### PROBLEM REQUIREMENTS:
Nothing past the line containing "has height=326, width=578." belongs in the output. Copy exactly every line of the data below from the first up to and including it.

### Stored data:
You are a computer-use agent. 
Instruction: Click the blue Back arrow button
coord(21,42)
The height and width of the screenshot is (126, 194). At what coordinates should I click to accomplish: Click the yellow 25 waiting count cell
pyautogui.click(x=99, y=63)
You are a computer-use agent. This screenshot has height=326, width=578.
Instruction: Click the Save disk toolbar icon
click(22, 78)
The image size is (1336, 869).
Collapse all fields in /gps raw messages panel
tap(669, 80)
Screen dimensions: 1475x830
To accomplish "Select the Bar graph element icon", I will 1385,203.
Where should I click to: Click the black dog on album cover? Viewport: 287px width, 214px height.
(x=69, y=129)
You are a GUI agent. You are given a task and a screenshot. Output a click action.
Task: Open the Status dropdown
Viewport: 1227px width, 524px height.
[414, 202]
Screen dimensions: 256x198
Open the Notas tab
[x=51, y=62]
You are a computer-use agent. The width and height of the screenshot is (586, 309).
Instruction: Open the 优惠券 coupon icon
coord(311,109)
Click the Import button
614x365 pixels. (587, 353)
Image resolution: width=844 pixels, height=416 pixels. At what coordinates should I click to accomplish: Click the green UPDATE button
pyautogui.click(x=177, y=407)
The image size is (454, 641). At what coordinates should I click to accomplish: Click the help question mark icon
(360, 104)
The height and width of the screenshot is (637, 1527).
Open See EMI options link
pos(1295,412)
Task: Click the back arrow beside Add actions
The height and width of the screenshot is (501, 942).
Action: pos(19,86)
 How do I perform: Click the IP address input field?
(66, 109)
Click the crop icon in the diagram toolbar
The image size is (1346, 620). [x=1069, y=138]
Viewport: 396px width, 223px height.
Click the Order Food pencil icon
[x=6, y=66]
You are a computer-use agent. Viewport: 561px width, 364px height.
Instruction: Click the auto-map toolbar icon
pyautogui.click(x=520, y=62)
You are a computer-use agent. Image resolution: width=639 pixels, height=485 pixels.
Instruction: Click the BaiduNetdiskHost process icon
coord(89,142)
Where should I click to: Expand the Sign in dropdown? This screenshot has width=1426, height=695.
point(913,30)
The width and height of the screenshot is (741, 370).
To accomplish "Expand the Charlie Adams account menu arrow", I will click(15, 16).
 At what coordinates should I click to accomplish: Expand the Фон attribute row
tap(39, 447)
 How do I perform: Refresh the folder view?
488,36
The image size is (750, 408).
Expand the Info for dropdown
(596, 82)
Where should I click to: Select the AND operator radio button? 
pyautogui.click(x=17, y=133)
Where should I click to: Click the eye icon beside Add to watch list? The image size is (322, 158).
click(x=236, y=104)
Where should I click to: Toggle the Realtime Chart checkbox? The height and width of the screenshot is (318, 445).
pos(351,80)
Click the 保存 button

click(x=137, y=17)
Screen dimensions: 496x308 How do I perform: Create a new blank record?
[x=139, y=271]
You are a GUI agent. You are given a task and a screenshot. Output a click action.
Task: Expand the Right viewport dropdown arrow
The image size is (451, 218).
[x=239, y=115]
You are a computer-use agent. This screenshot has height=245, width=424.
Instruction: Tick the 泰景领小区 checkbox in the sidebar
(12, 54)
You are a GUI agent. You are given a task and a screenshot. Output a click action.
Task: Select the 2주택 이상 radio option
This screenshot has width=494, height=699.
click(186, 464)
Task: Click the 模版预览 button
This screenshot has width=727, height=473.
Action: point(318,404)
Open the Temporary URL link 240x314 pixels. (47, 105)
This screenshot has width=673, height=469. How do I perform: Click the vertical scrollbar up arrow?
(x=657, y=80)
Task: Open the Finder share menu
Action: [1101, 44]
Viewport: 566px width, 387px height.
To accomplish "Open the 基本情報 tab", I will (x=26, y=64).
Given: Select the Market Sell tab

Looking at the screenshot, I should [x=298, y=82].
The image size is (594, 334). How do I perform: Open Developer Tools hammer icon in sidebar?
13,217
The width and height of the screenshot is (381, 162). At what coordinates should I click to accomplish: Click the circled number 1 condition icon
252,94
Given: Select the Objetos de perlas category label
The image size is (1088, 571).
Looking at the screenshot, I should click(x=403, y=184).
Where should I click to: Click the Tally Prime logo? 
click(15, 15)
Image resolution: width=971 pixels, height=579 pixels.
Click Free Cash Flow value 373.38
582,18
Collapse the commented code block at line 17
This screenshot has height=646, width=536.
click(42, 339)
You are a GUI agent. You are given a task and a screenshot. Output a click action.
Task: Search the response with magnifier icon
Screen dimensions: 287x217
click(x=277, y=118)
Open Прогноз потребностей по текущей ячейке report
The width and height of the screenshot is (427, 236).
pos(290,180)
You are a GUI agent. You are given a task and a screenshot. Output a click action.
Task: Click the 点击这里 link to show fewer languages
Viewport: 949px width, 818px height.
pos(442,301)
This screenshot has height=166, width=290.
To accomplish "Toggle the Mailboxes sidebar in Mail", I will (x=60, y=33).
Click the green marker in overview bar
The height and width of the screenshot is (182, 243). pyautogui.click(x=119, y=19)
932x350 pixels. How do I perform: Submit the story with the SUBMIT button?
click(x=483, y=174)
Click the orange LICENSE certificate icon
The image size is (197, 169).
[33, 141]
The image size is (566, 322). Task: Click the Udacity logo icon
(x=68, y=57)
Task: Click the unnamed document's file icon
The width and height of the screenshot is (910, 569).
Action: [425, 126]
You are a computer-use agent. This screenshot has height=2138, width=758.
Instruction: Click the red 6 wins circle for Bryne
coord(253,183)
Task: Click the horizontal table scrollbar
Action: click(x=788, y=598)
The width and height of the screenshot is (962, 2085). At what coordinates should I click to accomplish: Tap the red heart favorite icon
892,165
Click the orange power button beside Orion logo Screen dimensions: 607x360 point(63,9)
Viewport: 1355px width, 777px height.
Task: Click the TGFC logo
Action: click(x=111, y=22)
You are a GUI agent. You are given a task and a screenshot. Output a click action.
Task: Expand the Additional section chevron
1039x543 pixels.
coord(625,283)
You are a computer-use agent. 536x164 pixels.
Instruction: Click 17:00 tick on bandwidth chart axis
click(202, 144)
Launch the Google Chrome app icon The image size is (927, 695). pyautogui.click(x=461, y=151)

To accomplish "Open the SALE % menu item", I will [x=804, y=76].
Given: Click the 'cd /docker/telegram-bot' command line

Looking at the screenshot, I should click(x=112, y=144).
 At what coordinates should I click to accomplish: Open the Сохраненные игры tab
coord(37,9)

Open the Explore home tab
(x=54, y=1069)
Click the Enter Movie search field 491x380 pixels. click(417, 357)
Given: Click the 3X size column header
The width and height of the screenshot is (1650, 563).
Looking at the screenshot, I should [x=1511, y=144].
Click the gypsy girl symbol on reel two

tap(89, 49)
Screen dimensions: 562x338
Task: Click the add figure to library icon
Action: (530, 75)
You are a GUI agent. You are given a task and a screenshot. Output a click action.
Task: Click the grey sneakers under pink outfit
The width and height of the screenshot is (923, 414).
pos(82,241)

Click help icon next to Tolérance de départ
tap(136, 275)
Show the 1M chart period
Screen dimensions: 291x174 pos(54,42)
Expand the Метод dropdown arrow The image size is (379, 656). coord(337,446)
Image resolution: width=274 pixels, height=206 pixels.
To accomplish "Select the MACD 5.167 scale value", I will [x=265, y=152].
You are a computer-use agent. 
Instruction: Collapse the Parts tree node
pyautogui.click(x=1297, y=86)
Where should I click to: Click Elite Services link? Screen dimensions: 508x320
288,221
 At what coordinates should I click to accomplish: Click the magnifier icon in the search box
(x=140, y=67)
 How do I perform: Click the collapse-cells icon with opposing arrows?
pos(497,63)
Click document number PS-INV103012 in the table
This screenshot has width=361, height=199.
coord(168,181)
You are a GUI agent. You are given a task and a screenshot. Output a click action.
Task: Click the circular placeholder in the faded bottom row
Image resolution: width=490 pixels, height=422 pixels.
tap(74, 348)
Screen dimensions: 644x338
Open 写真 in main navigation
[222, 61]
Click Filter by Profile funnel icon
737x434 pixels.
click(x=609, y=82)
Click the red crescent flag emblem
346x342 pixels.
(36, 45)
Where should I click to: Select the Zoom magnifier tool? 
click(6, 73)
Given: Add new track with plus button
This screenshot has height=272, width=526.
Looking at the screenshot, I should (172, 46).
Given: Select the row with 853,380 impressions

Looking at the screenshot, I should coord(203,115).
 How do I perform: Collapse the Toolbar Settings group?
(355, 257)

### SOLUTION TO THIS PROBLEM:
You are a computer-use agent. 
Instruction: Click the blue Back arrow button
coord(21,42)
The height and width of the screenshot is (126, 194). At what coordinates should I click to accomplish: Click the yellow 25 waiting count cell
pyautogui.click(x=99, y=63)
You are a computer-use agent. This screenshot has height=326, width=578.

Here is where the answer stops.